* _Stated problem_:
Count the lines in the records below that contain the string "This", treating uppercase and lowercase letters as different. Reply with the number alone.
----- Data provided -----
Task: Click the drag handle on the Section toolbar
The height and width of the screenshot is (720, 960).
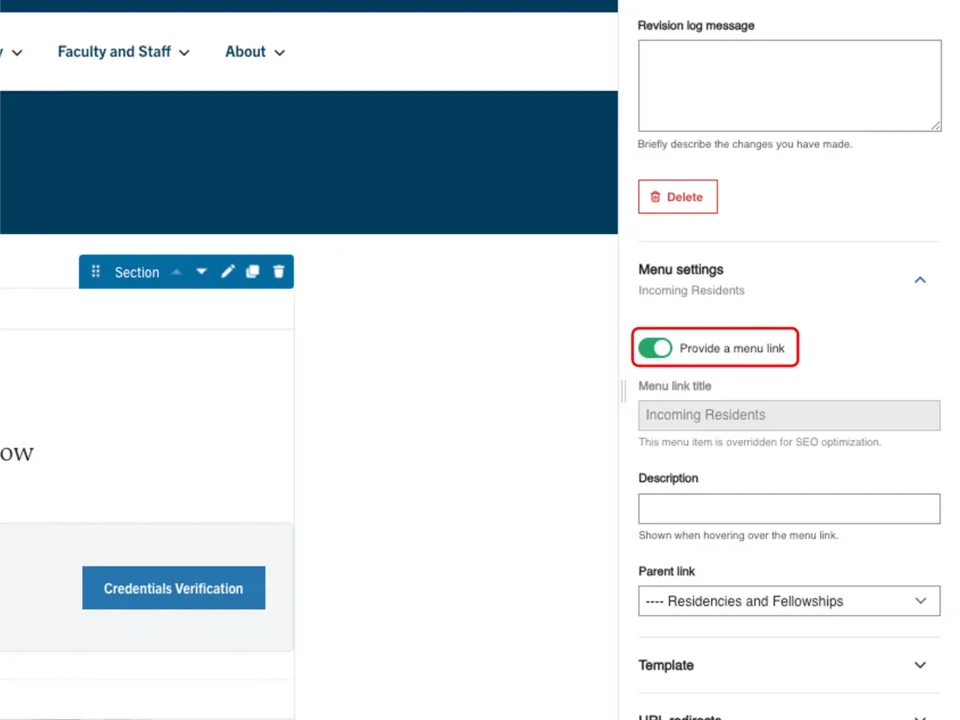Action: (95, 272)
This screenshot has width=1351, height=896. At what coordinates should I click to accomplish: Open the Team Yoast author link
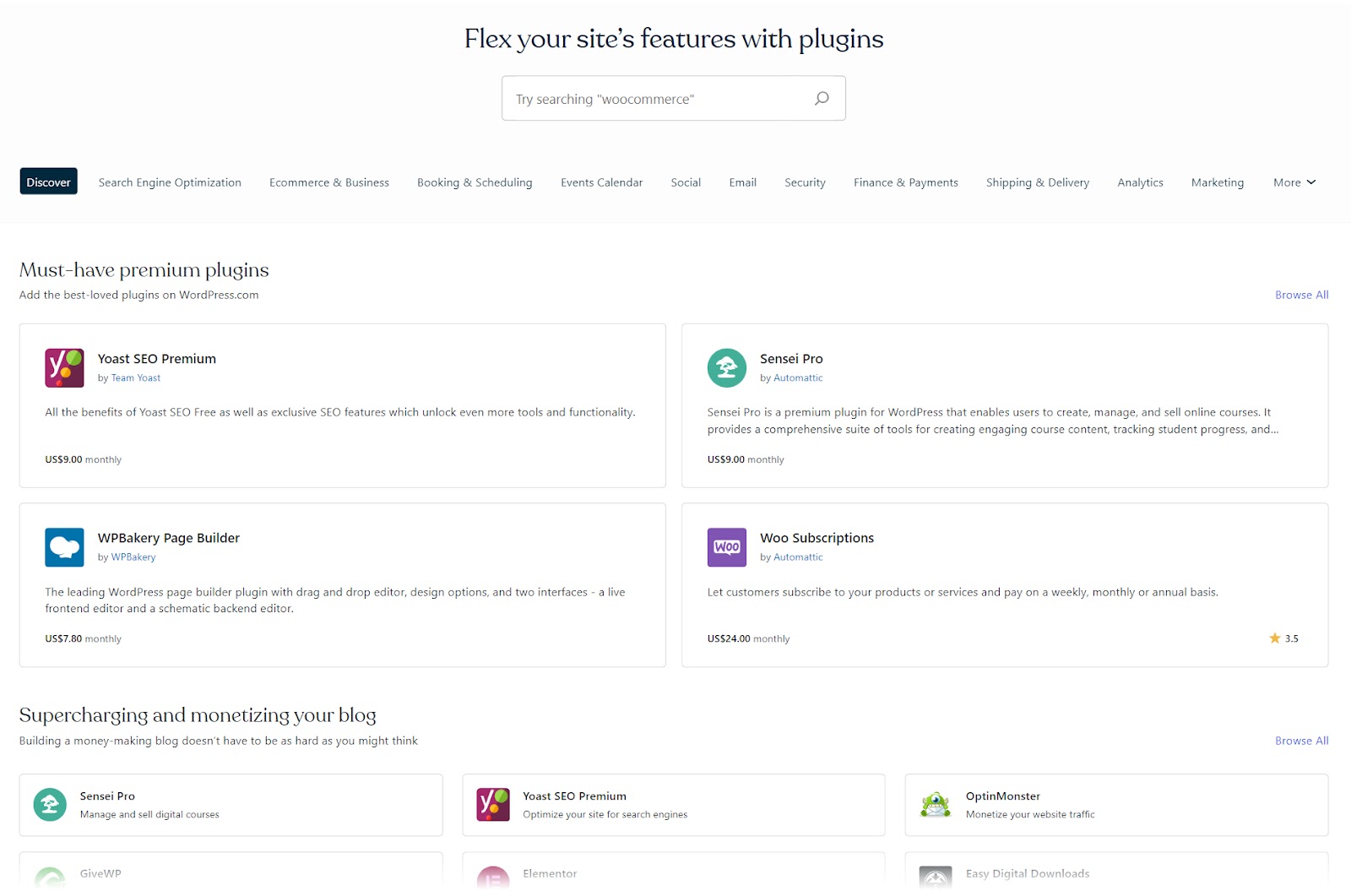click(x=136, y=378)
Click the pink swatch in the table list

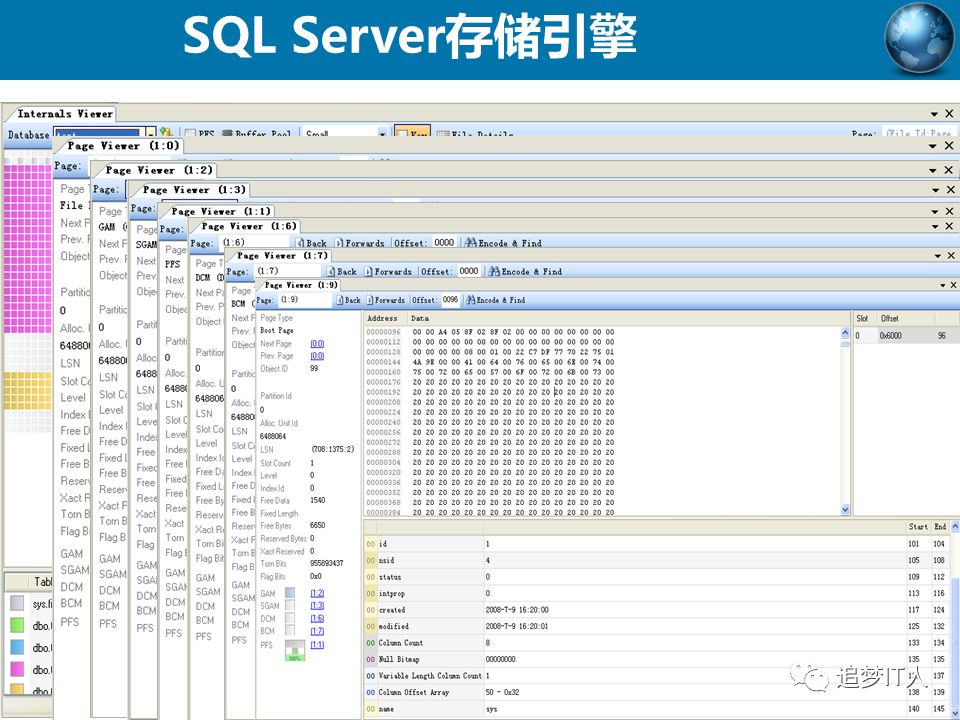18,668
-----
----- Data provided -----
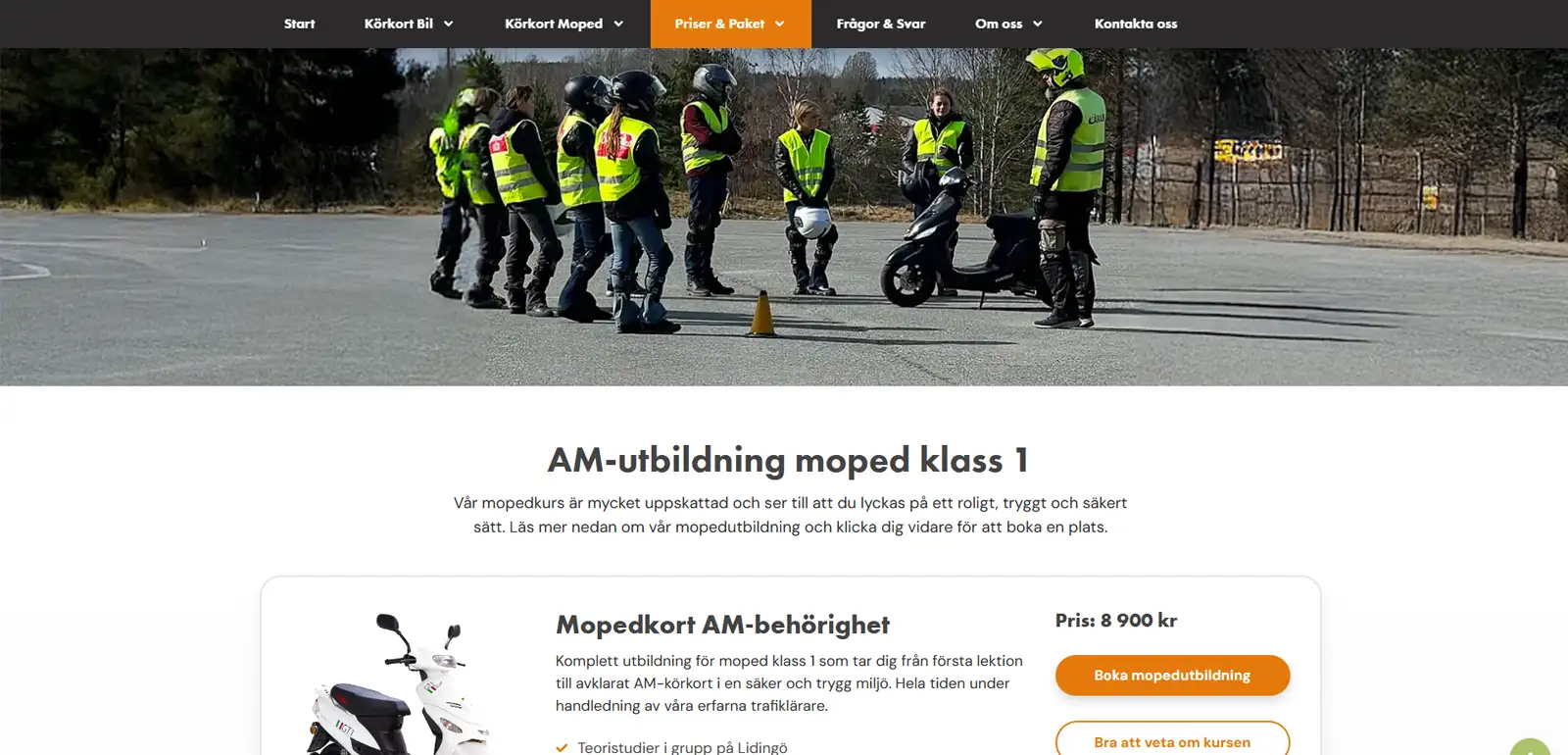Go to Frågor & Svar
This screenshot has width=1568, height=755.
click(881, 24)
-----
----- Data provided -----
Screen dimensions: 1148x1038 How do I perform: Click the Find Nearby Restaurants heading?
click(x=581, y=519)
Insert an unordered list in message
-----
* _Completed exercise_:
2